Acceldata is currently focused on advancing its Agentic Data Management Platform, launched in February 2025. “Enterprises don’t need to wait for a long period of time to adopt AI in their workflows, because they can use Acceldata as an agentic data management platform and get in control of their data,” says Choudhary.

Optimizing for intelligence and creativity

Acceldata is its own use case. “In our business, we ship a lot of software,” Choudhary explains. “We used to do manual testing and vulnerability fixes … we don’t have to do it anymore.” An internal agentic layer now scans the software supply chain, identifies vulnerabilities, tests fixes automatically, and deploys updates without human intervention.

Employees are encouraged to automate the tasks they dislike to concentrate on more creative tasks. “If there is a part of your job that you don’t like, we would prefer that you create an AI tool or workflow Agent that you can just offboard all your boring work to so that you can just be creative, have fun, enjoy work, and have a great career.”
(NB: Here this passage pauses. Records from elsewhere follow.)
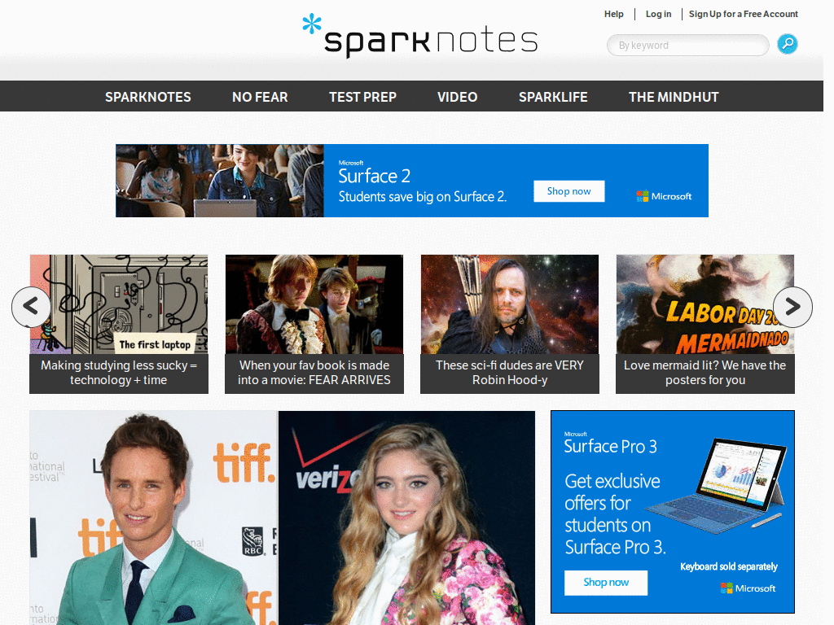The height and width of the screenshot is (625, 834).
Task: Open THE MINDHUT section
Action: point(674,96)
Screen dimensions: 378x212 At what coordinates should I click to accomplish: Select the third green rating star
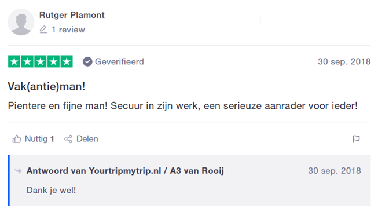[41, 61]
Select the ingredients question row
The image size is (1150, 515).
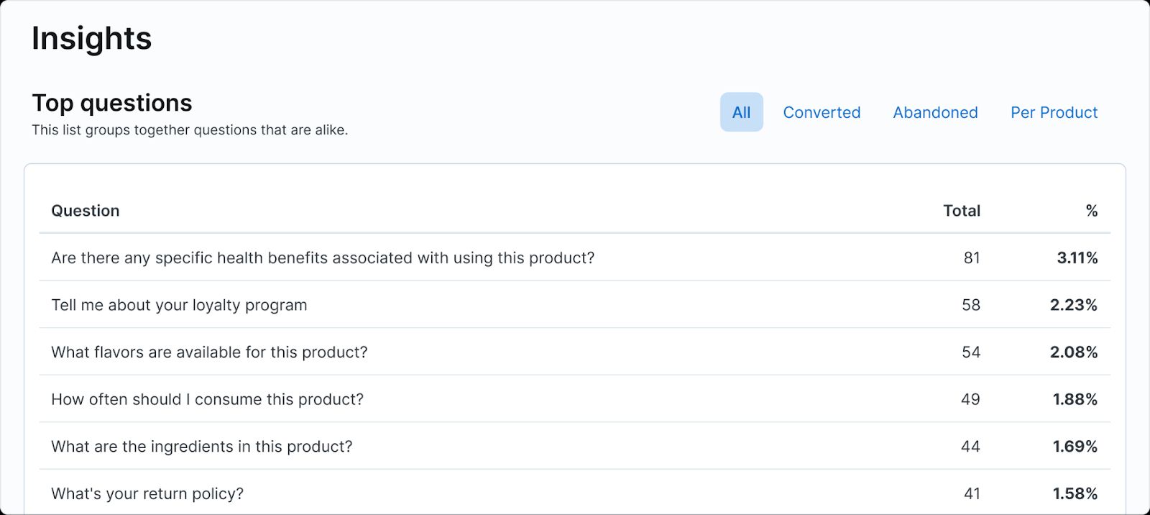click(x=201, y=447)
AI is influencing how the company hires, too. “At this stage of AI development, it’s unlikely anyone will have all the skills required in the next two years,” says Choudhary. “So, what we are optimizing for is extreme levels of intelligence and learning capability.”

A new world of work

Choudhary predicts that agentic systems will transform how work gets done. “Businesses will get a lot more efficient … process-oriented work will get a lot [easier] … companies will be able to get more compliant … workforces will be smaller.”
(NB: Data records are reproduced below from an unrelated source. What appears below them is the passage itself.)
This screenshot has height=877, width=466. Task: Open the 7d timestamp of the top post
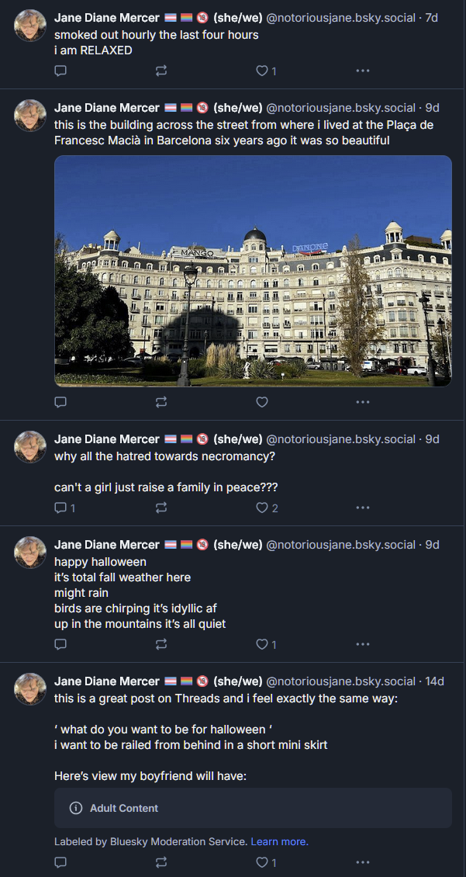(x=432, y=17)
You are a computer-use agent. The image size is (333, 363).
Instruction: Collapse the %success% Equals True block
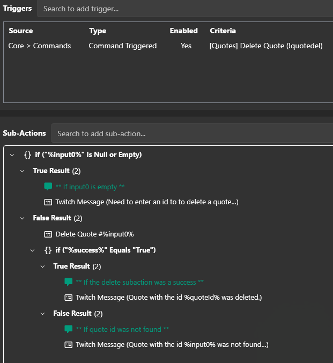pos(33,250)
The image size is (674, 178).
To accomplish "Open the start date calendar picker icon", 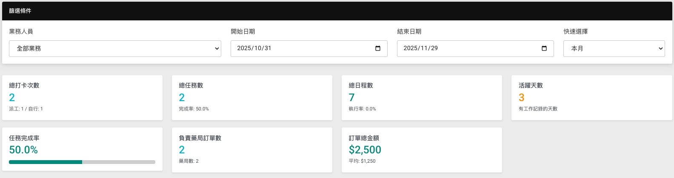I will (x=377, y=48).
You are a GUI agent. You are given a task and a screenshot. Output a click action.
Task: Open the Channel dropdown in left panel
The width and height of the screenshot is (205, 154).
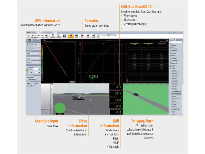pos(34,57)
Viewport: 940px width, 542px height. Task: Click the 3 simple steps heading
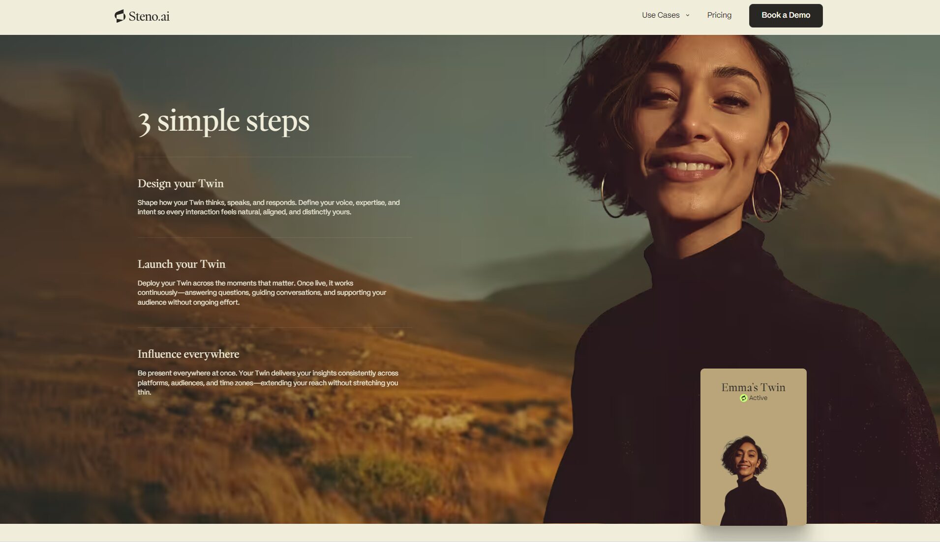pyautogui.click(x=224, y=121)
Within Acceldata, he’s seen “a lot of productivity unleashed” as AI boosts sales, marketing, and engineering output, though he admits there’s “competition between actual headcount and Agents.” He believes the wider impact of AI is still under-discussed.

“We’re glossing over this strange state of the economy, which is very slow to hire but quick to fire.”

At the same time, the surge of AI-generated content — “code, marketing material, follow-ups” — is adding “a lot of cognitive load” on workers, he says. “I don’t think humans have the capacity right now to process all of that.”

The future takes care of itself

Choudhary has no doubts about AI’s potential but cautions that agentic systems may be overhyped. True progress, he says, will require “clarity of purpose” rather than blind faith in automation.

Still, he expects near-term “productivity and efficiency gains” that will unblock innovation, and a longer-term shift towards “a generation of abundance” where everything is personalized and available on demand.

“If you want to watch movies, you can make your own movies,” he predicts. “Your education will be personalized. Your health care will be personalized. I think it’ll be a completely different generation.”


*Note: Insight Partners has invested in Acceldata. This article is part of our ScaleUp:AI 2025 Partner Series, highlighting insights from the companies and leaders shaping the future of AI.